TEXTO:
Como é que o abate de visons provocou uma crise política na Dinamarca?
A decisão da primeira-ministra da Dinamarca em abater milhões de visons, em 2020, devido à detecção do vírus SARS-CoV-2 nestes animais contribuiu para que fossem convocadas eleições antecipadas para se decidir um novo Governo no país.
A Dinamarca enfrenta em breve eleições antecipadas no momento em que o país vive com as crescentes crises de segurança e energia causadas pela guerra na Ucrânia. No entanto, não é o aumento da factura da energia que ameaça derrubar o governo da primeira-ministra Mette Frederiksen, mas sim as consequências de uma decisão tomada há quase dois anos. A decisão para abater 17 milhões de visons no pico da pandemia por covid-19 foi condenada por vários políticos, sendo depois considerada ilegal. Desde esse momento, o Governo minoritário de Frederiksen tem tentado, sem sucesso, livrar-se do escândalo.
O que aconteceu?
A primeira-ministra Mette Frederiksen, de 44 anos, gerou uma onda de controvérsia ao tomar a decisão de abater milhões de visons, em Novembro de 2020, após a detecção do vírus SARS-CoV-2 em algumas quintas destes animais. Na altura, os especialistas avisaram que o vírus encontrado nos visons poderia potencialmente sofrer uma mutação para uma estirpe mais mortífera, tornando as futuras vacinas menos eficazes.
A Dinamarca tinha a maior população do mundo destes animais, cuja pele macia que possuem é utilizada para vestuário ou mobiliário. Não havia base legal para o abate quando este foi iniciado e, à medida que avançava, a indignação pública aumentava, levando o ministro da Agricultura a demitir-se. O Parlamento acabou por aprovar um projecto de lei que dava cobertura legal ao abate dos visons, mas, nessa altura, já tinham sido abatidos milhões de animais saudáveis.

INSTRUÇÕES:
#1 Resuma em duas frases o texto sobre o abate de visons na Dinamarca.
#2 Reescreva o trecho do texto que começa em "A decisão da" e vai até "O que aconteceu?", substituindo "visons" por "martas".

MATERIAL FORNECIDO:

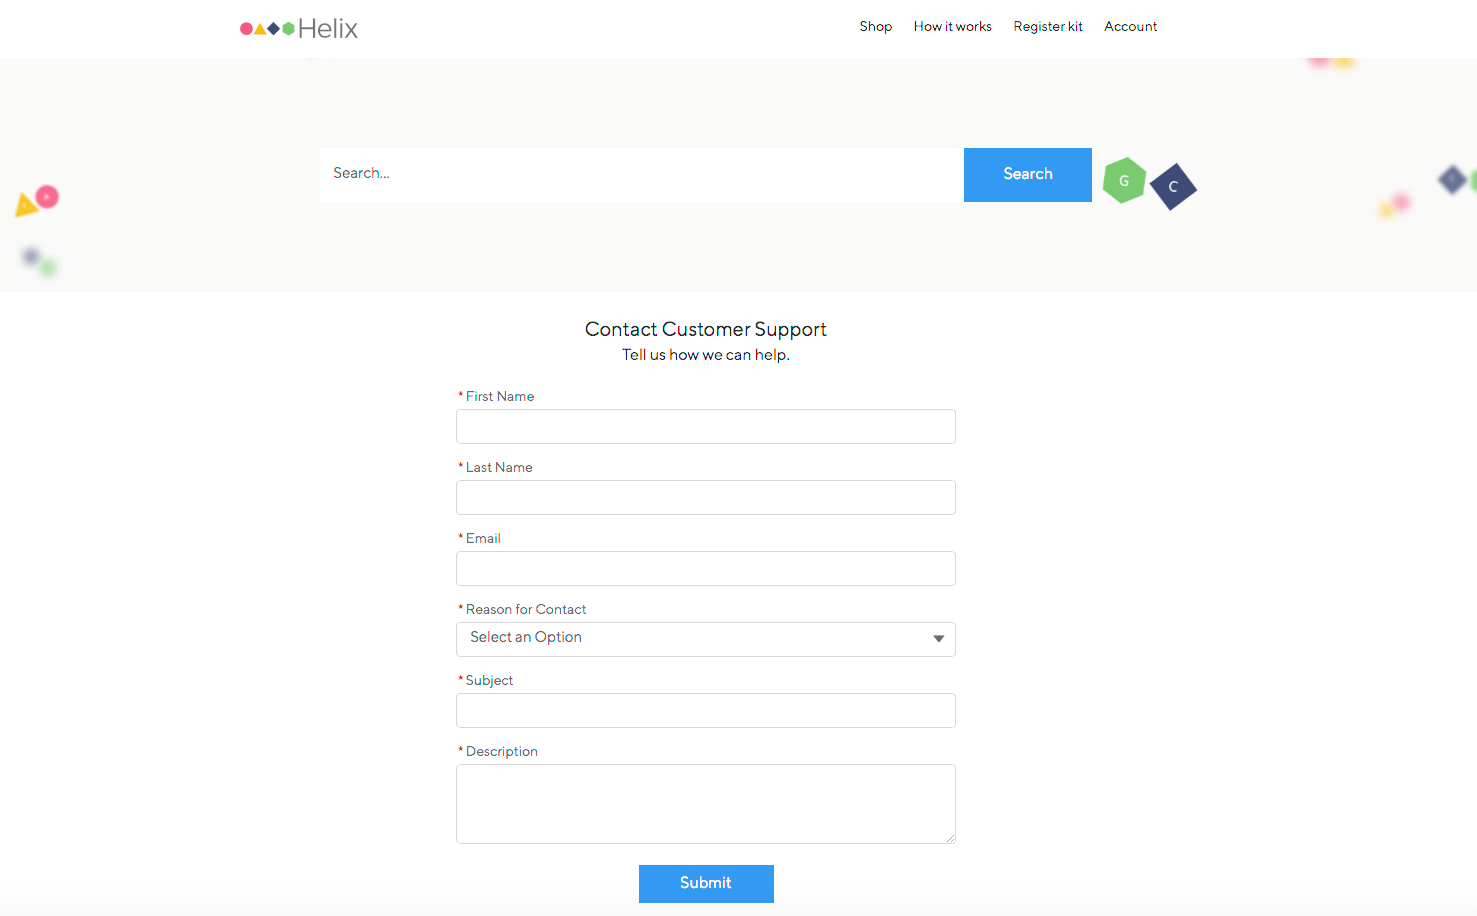Image resolution: width=1477 pixels, height=916 pixels.
Task: Select the How it works navigation item
Action: click(952, 27)
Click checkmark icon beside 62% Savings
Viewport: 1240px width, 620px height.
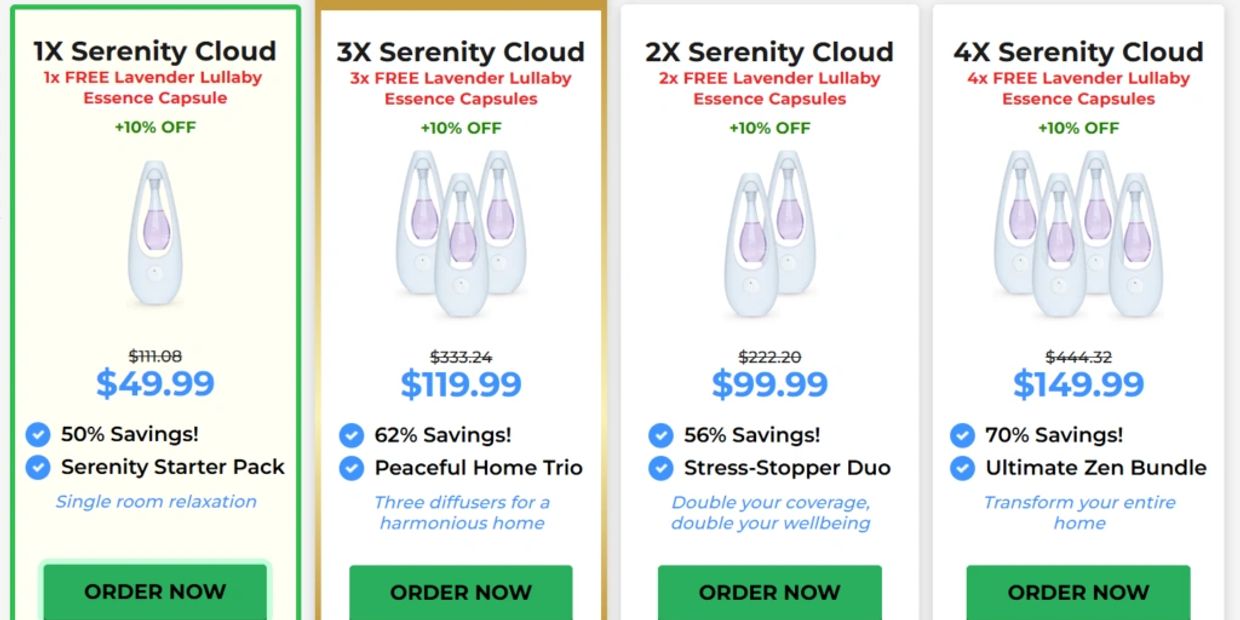click(351, 435)
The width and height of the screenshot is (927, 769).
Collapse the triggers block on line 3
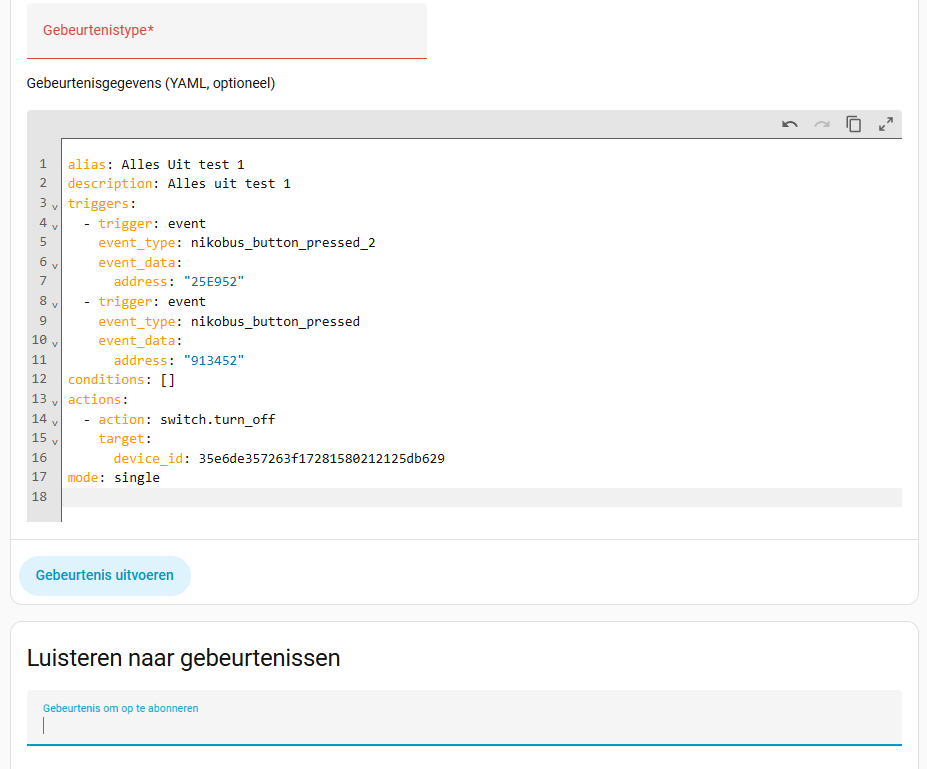(55, 205)
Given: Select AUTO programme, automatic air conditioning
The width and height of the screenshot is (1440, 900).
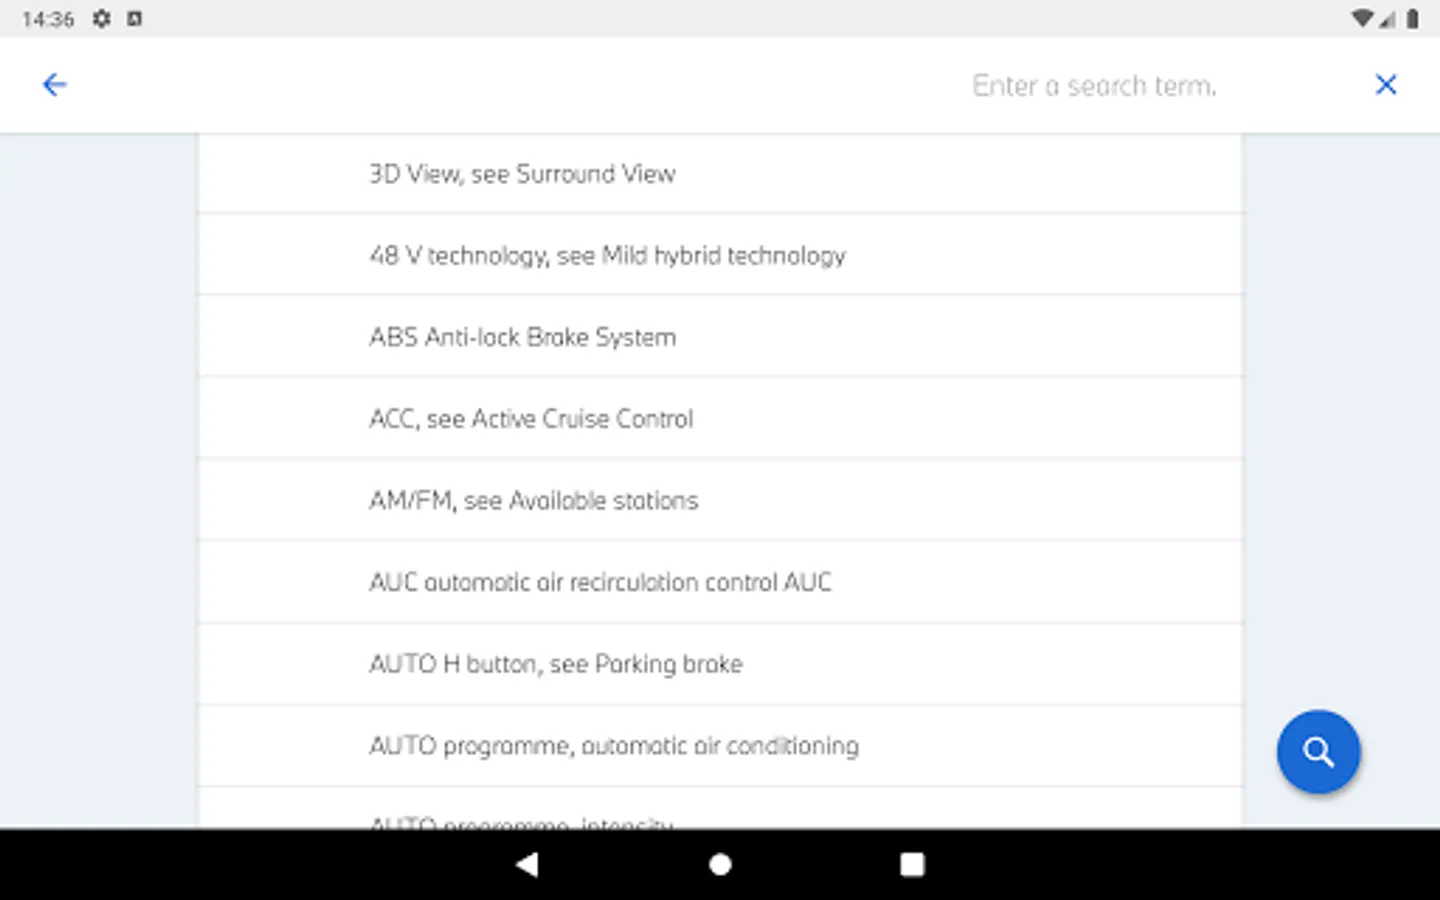Looking at the screenshot, I should (613, 746).
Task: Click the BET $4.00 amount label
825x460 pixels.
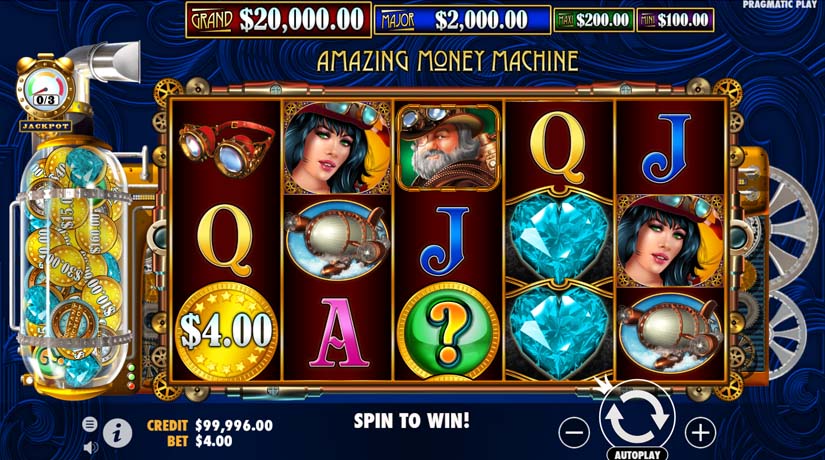Action: (199, 441)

RESPOSTAS:
#1 Em Novembro de 2020, a primeira-ministra dinamarquesa Mette Frederiksen decidiu abater milhões de visons após a detecção do vírus SARS-CoV-2 nestes animais, uma decisão sem base legal que foi depois considerada ilegal e levou à demissão do ministro da Agricultura. As consequências desse escândalo contribuíram para a convocação de eleições antecipadas no país.

#2
A decisão da primeira-ministra da Dinamarca em abater milhões de martas, em 2020, devido à detecção do vírus SARS-CoV-2 nestes animais contribuiu para que fossem convocadas eleições antecipadas para se decidir um novo Governo no país.
A Dinamarca enfrenta em breve eleições antecipadas no momento em que o país vive com as crescentes crises de segurança e energia causadas pela guerra na Ucrânia. No entanto, não é o aumento da factura da energia que ameaça derrubar o governo da primeira-ministra Mette Frederiksen, mas sim as consequências de uma decisão tomada há quase dois anos. A decisão para abater 17 milhões de martas no pico da pandemia por covid-19 foi condenada por vários políticos, sendo depois considerada ilegal. Desde esse momento, o Governo minoritário de Frederiksen tem tentado, sem sucesso, livrar-se do escândalo.
O que aconteceu?